"Kebijakan (membebaskan pajak barang mewah) ini secara ekonomi kecil manfaatnya dan biaya sosialnya besar," kata Ecky, dalam keterangan tertulisnya, di Jakarta, Kamis (18/6/2015).
Menurut dia, kebijakan yang bertujuan untuk menggerakkan konsumsi atau dengan kata lain membuat warga semakin meningkatkan pembelian barang-barang dinilai merupakan hal yang kontraproduktif.
Dirinya mengingatkan bahwa ada jenis konsumsi yang bertujuan bukan memenuhi kebutuhan riil tetapi lebih didorong kepada hasrat untuk mendapatkan pengakuan status sosial atau pujian. "Mereka yang punya uang akan bernafsu memburu barang mewah terlepas dari harganya," katanya.
Untuk itu, ia berpendapat, bila pemerintah ingin menggerakkan konsumsi seharusnya barang yang pajak dilepas adalah kebutuhan rumah tangga menengah ke bawah.
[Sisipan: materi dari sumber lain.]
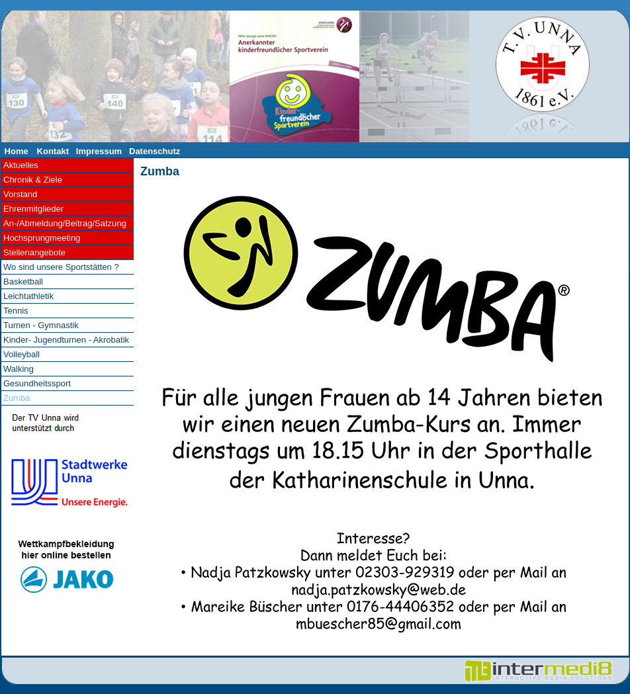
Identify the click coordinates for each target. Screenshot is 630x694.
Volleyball (21, 354)
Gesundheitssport (37, 383)
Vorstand (20, 194)
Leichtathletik (28, 296)
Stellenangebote (34, 252)
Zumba (159, 171)
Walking (18, 369)
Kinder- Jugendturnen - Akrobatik (66, 340)
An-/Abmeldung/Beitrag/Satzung (64, 223)
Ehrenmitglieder (33, 209)
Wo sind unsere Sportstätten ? (61, 267)
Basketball (23, 281)
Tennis (15, 311)
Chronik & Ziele (32, 180)
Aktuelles (20, 165)
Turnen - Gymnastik (41, 325)
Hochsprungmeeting (41, 238)
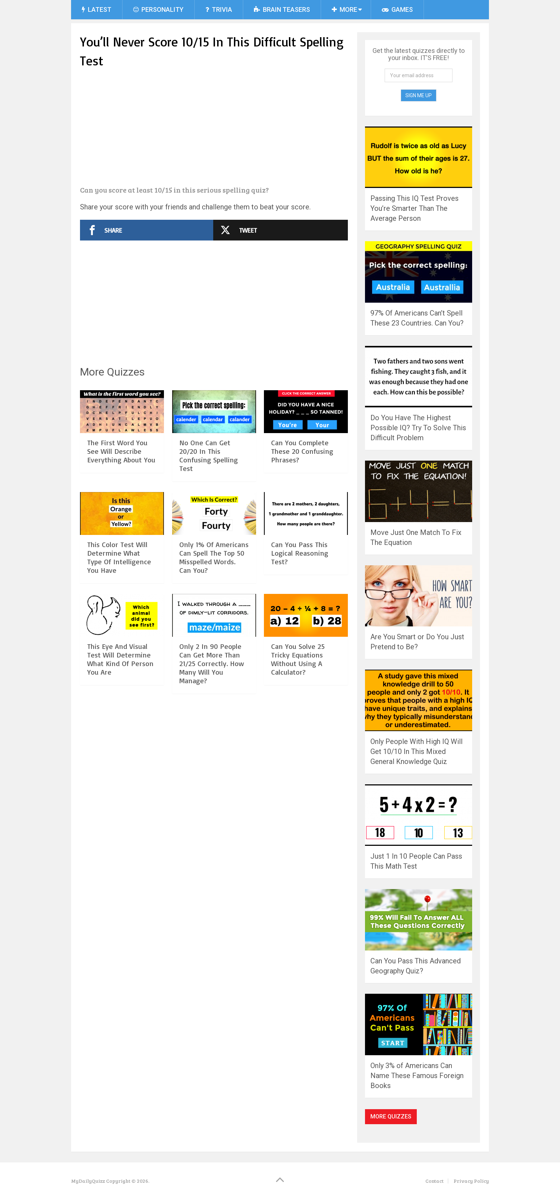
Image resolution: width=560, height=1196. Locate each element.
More (344, 9)
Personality (158, 9)
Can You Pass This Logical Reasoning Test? (299, 553)
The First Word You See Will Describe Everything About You (121, 451)
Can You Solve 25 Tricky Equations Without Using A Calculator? (298, 659)
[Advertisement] (214, 128)
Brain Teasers (282, 9)
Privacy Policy (471, 1180)
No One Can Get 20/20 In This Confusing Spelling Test (208, 455)
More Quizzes (390, 1116)
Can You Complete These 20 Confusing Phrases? (302, 451)
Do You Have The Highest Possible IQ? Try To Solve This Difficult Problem (418, 427)
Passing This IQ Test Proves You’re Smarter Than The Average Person (414, 208)
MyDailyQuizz (88, 1180)
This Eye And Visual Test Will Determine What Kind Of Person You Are (120, 659)
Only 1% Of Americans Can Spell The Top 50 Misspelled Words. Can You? (214, 557)
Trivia (218, 9)
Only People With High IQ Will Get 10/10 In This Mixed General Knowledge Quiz (416, 751)
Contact (434, 1180)
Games (397, 9)
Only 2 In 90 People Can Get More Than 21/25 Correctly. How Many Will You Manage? (211, 663)
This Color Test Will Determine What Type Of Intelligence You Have (119, 557)
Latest (96, 9)
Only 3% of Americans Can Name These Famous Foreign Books (417, 1075)
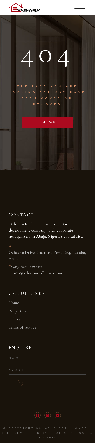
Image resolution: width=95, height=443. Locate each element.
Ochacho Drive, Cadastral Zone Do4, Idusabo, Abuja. (47, 255)
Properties (17, 311)
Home (14, 302)
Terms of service (22, 327)
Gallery (15, 319)
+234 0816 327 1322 (28, 266)
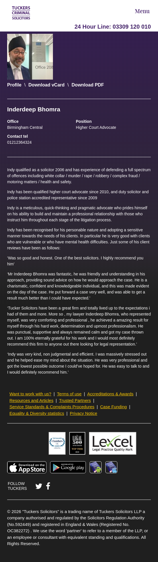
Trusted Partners (75, 400)
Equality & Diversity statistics (36, 413)
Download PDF (88, 84)
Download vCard (46, 84)
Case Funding (113, 406)
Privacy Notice (83, 413)
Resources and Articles (31, 400)
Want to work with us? (30, 393)
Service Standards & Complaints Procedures (51, 406)
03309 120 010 (132, 26)
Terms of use (69, 393)
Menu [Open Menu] (142, 11)
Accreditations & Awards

Hal tersebut karena perubahan harga bagi golongan menengah ke bawah sangat terpengaruh dengan perubahan harga.
Selain itu, Ecky juga mengingatkan bahwa salah satu janji pemerintah adalah menurunkan tingkat ketimpangan yang sebenarnya dapat dicapai dengan mendistribusikan kue ekonomi secara merata dan sesuai dengan asas keadilan sosial.
Sebelumnya, Kemenkeu berencana menghapus penerapan Pajak Penjualan Barang Mewah (PPnBM) selain kendaraan bermotor untuk kelompok barang tertentu yang sudah tidak lagi dianggap mewah karena perkembangan zaman.
"Pemerintah menganggap perlu melakukan penghapusan PPnBM atas sebagian barang, karena adanya perkembangan ekonomi dan kemajuan teknologi yang menyebabkan status barang tersebut sudah tidak lagi mewah," kata Menteri Keuangan Bambang Brodjonegoro, di Jakarta, Kamis 11 Juni.